Abstract
Eosinophilic ulcers are rare, benign, reactive and often self-limiting lesions of the oral cavity. Although the aetiology is not clear, trauma is believed to play a role in their development. Clinically, the lesion manifests as an isolated ulcer, with raised, indurated borders and a yellow fibrinous floor; because of its long duration it often leads to the suspicion of squamous cell carcinoma. Although the ulcer is benign in nature, a biopsy is necessary to rule out malignancy. Histopathologically, the ulcer is characterised by the presence of dense inflammatory infiltrate extending into the deeper muscle layers with sheets of lymphocytes intermixed with eosinophils. This is a case report of a 65-year-old woman with an eosinophilic ulcer on the lateral border of the tongue. The ulcer healed rapidly after an incisional biopsy and topical steroid application. The final diagnosis was achieved following clinical and histopathological examination.
Background
An eosinophilic ulcer is a rare, chronic, benign and often self-limiting lesion of the oral mucosa. The ulcer most frequently occurs on the tongue and is characterised by the presence of indurated borders resembling malignancy.1 It is considered to be a reactive lesion with a benign clinical course and has been known by a number of terms, including eosinophilic ulcer, eosinophilic granuloma of the tongue, traumatic granuloma, atypical histiocytic granuloma and traumatic ulcerative granuloma with stromal eosinophilia (TUGSE).2 Although trauma is considered as an etiological factor, less than 50% of patients recall the history of trauma.3 A viral or toxic agent implication has been hypothesised in its pathogenesis; however, there is no definitive experimental proof.4 Similar lesions are seen on the ventral surface of the tongue in infants, and are due to trauma from newly erupted primary incisors. This entity was first described in 1881 by the Italian physician, Antonio Riga, and subsequently published by F Fede in 1890, hence it is known as Riga-Fede disease.5 Oral mucosal ulceration that does not resolve within 2 weeks is troublesome and presence of induration leads to suspicion, as it could mimic oral squamous cell carcinoma. The main clinical feature of eosinophilic ulcers is a lesion surrounded with uncertainty regarding its nature, aetiology and pathogenesis.4
Case presentation
A 65-year-old woman presented with an ulcer on the left side of her tongue for 20 days.
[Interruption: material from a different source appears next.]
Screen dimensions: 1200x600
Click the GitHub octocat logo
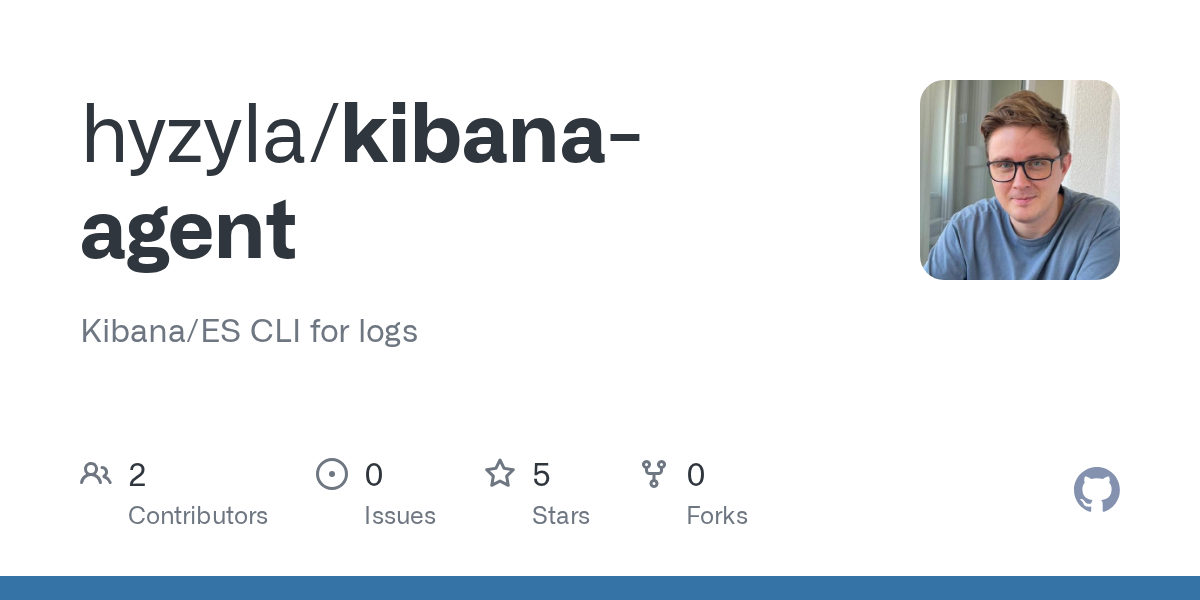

The ulcer was insidious in onset and initially small in size, gradually increasing to its present size. There was no history of trauma, white or red patches, or fluid filled blisters prior to the onset of the ulcer. There was no history of bleeding or pus discharge. The ulcer was associated with pain, which was mild, intermittent and localised; no aggravating or relieving factors were noted. There was no history of restricted tongue or jaw movements since the onset of the ulcer and no history of difficulty in chewing and swallowing food. There was no history of recurrent ulcers in the oral cavity or of ulcers elsewhere in the body. There was no history of other associated symptoms such as fever, nausea, or loss of weight or appetite.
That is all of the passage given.